Write out nothing except the lines of the entries below, from the first through the one containing "Kundservice (120, 1636)", exactly and without pictures.

-- Records shown follows --

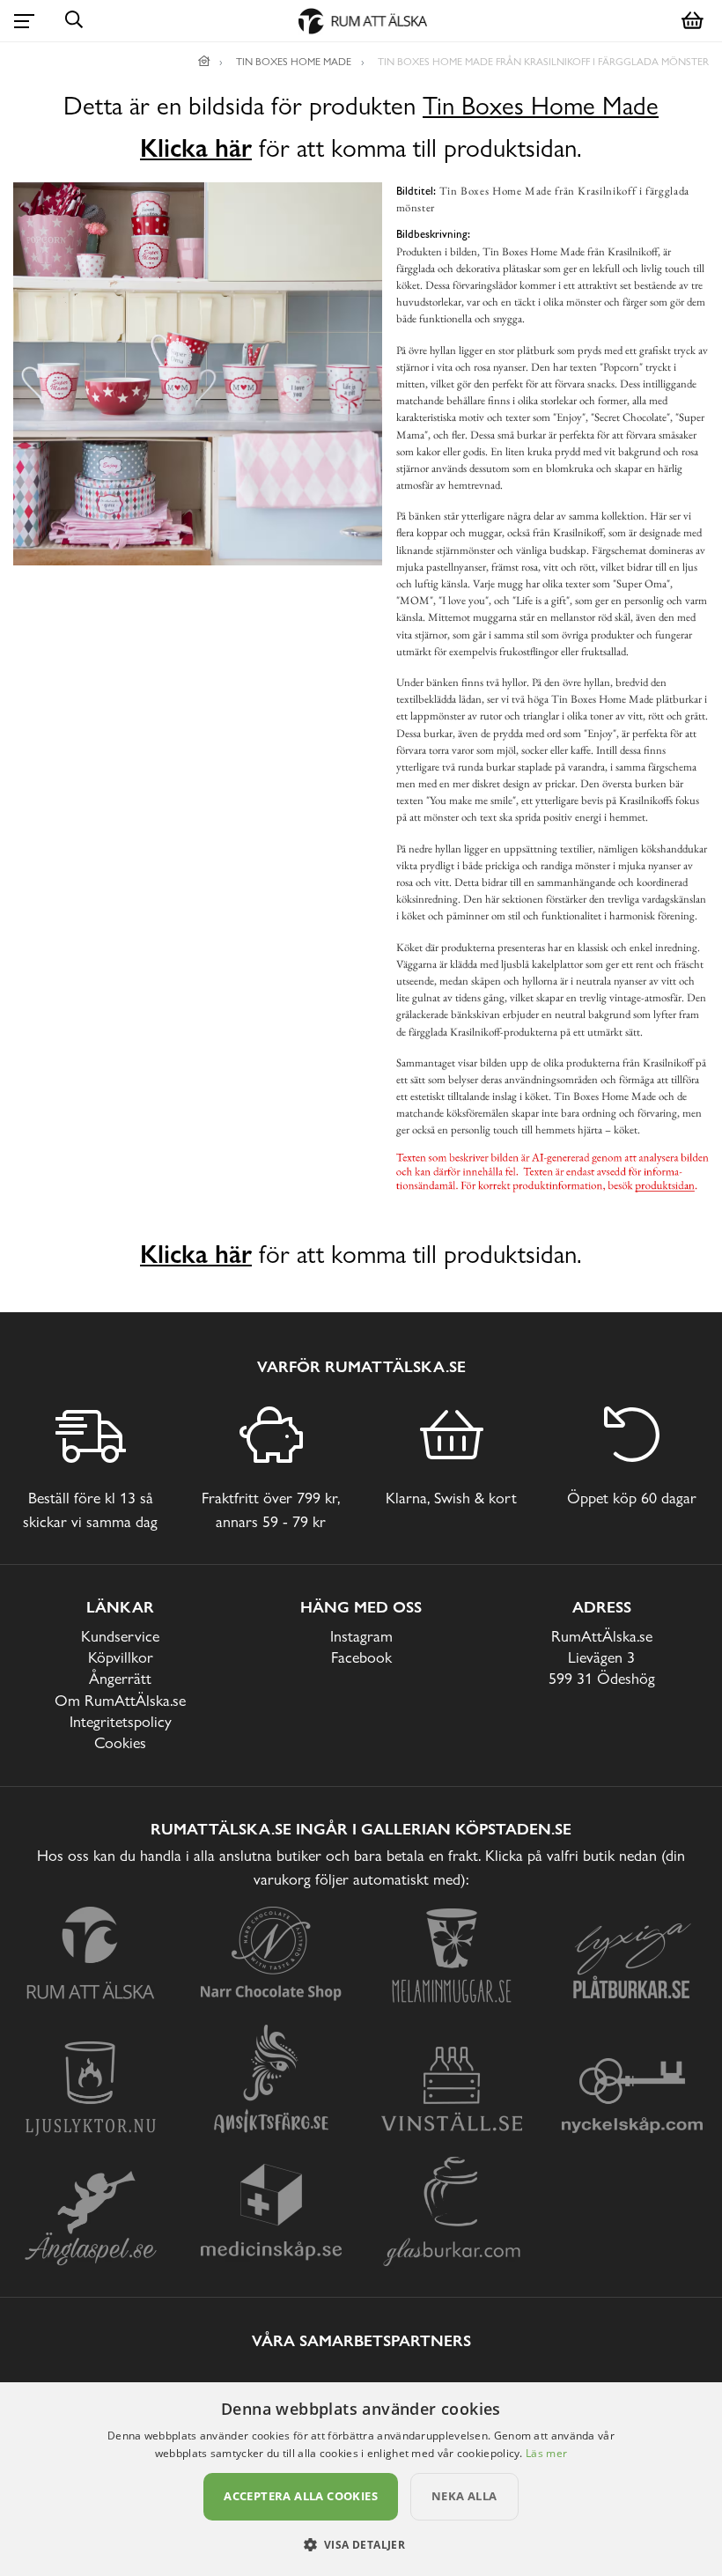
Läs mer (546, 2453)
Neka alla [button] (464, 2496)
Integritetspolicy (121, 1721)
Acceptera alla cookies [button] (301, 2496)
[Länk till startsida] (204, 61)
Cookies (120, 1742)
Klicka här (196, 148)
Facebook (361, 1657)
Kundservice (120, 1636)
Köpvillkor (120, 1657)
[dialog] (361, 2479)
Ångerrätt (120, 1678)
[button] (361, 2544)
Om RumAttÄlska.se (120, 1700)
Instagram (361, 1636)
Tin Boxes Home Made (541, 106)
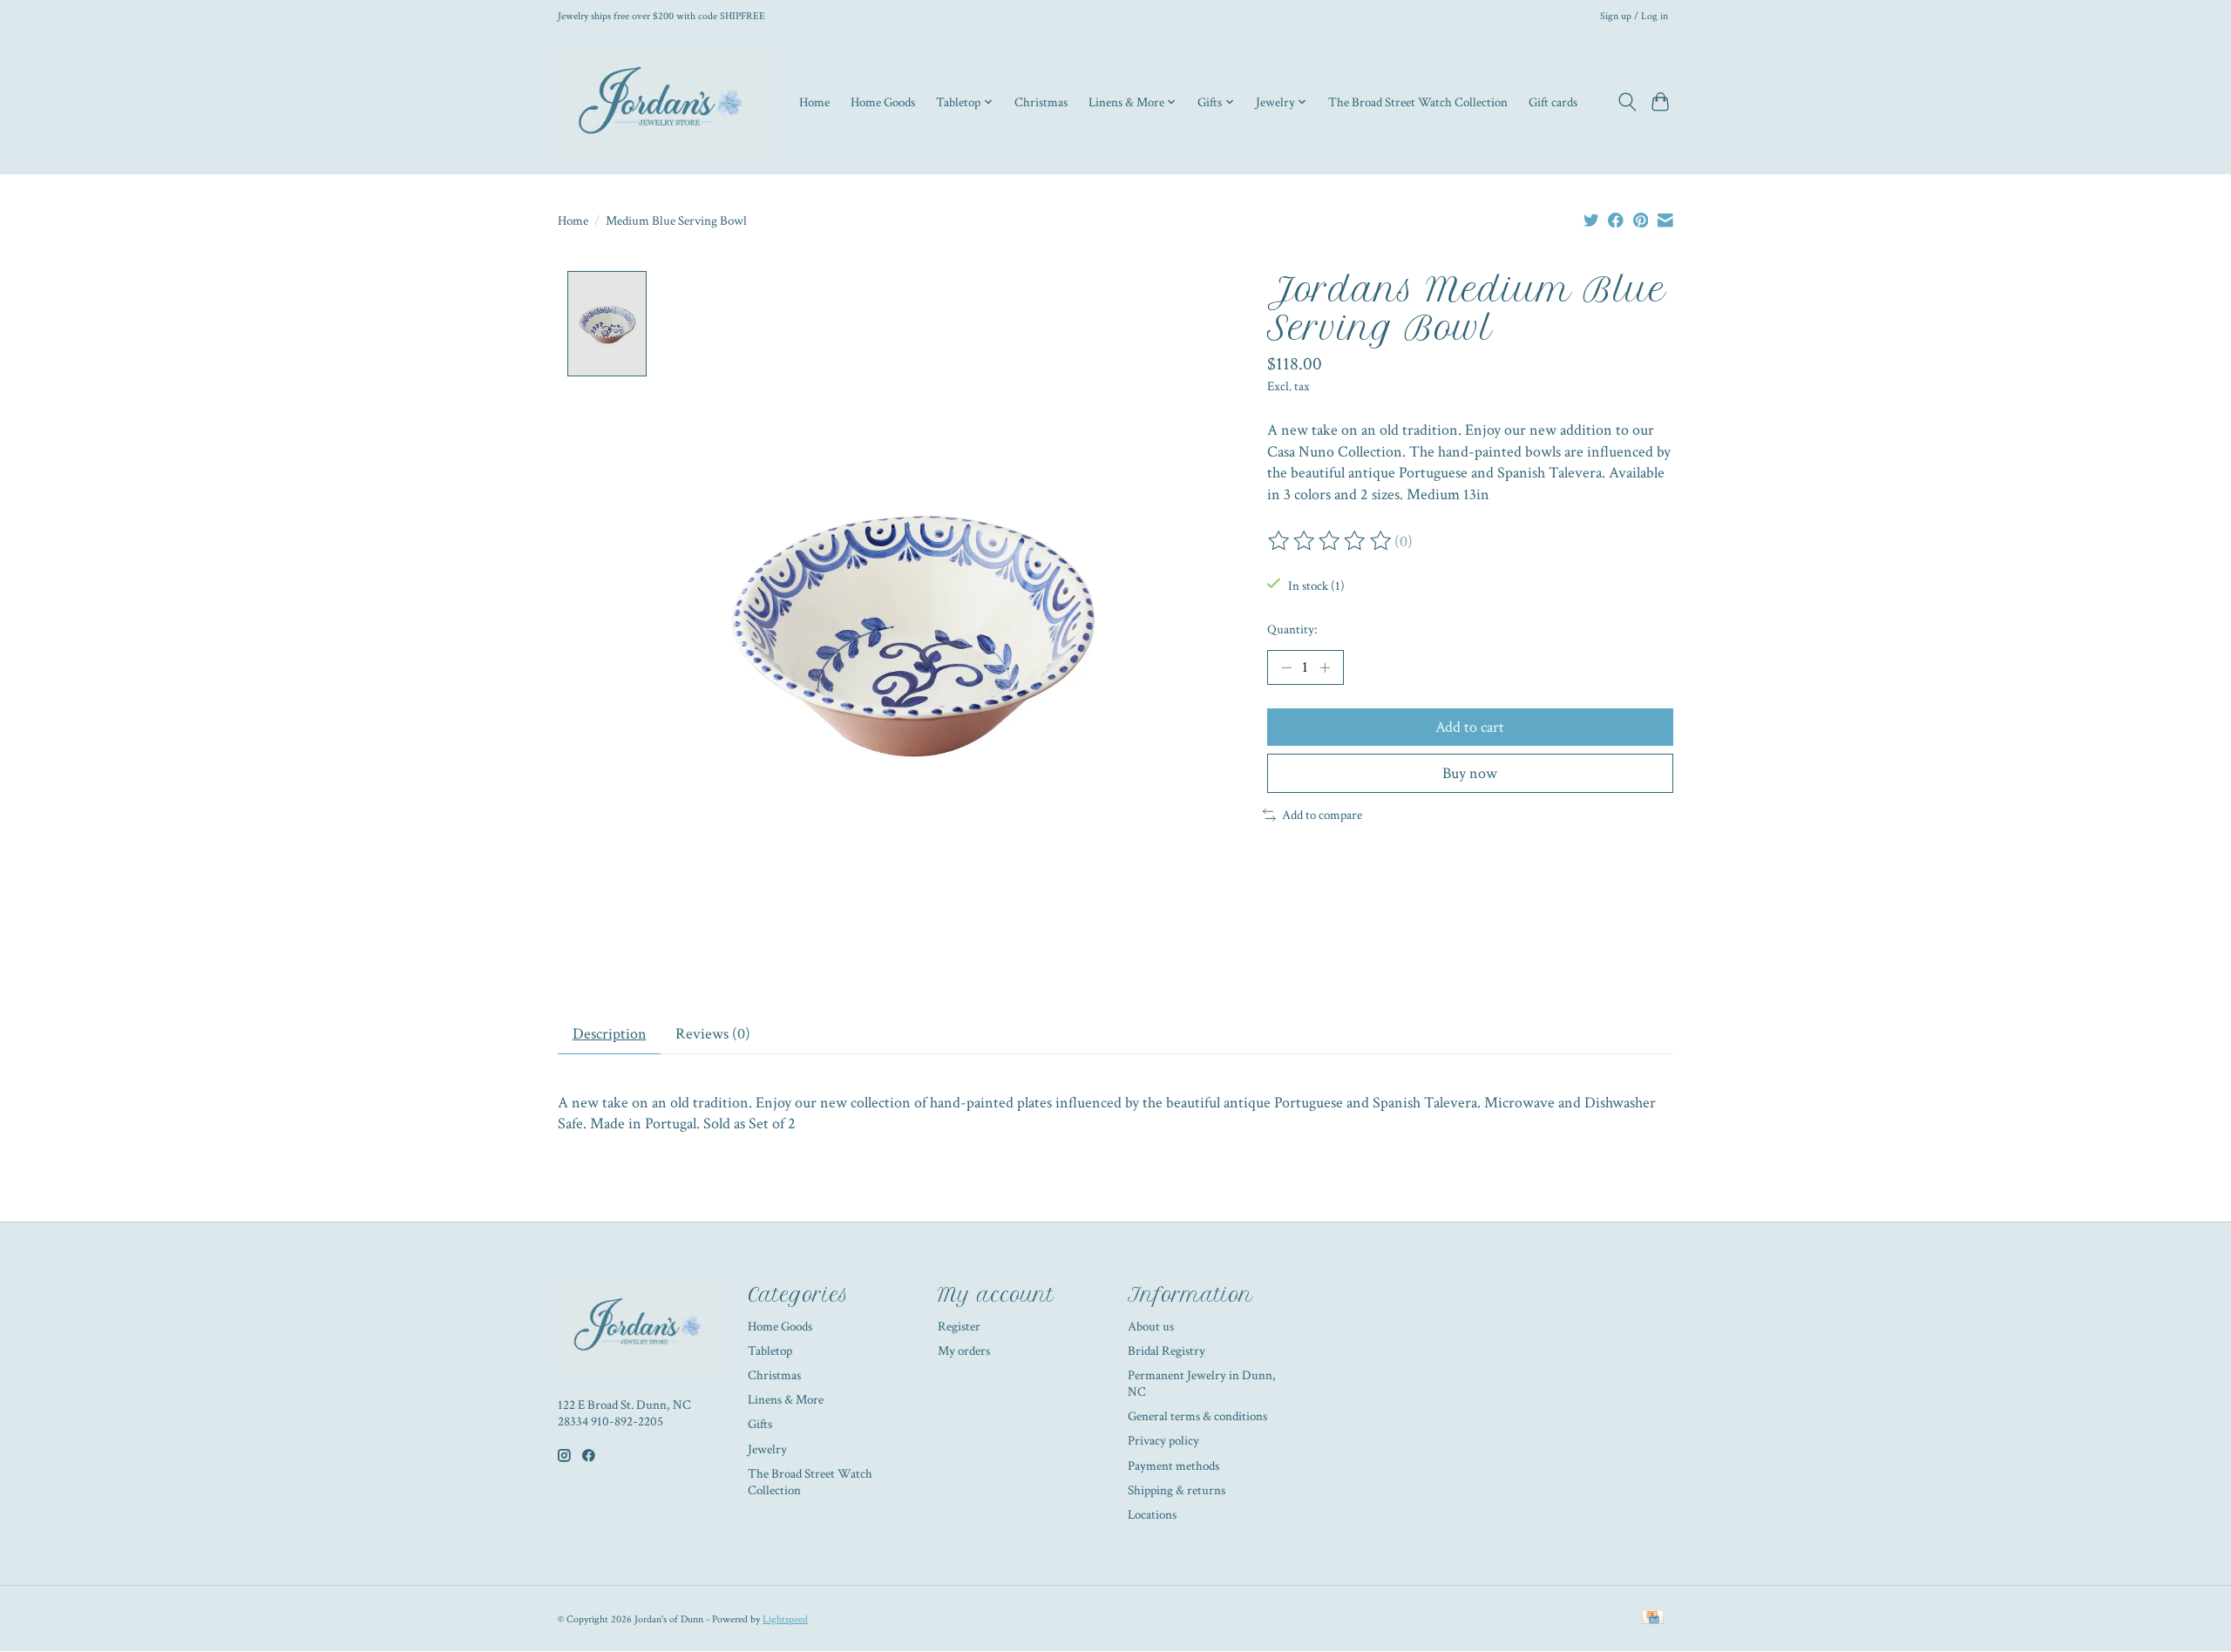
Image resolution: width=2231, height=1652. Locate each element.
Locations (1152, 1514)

-- Records shown concluded --

* [Task response]
Läs mer (546, 2453)
Neka alla [button] (464, 2496)
Integritetspolicy (121, 1721)
Acceptera alla cookies [button] (301, 2496)
[Länk till startsida] (204, 61)
Cookies (120, 1742)
Klicka här (196, 148)
Facebook (361, 1657)
Kundservice (120, 1636)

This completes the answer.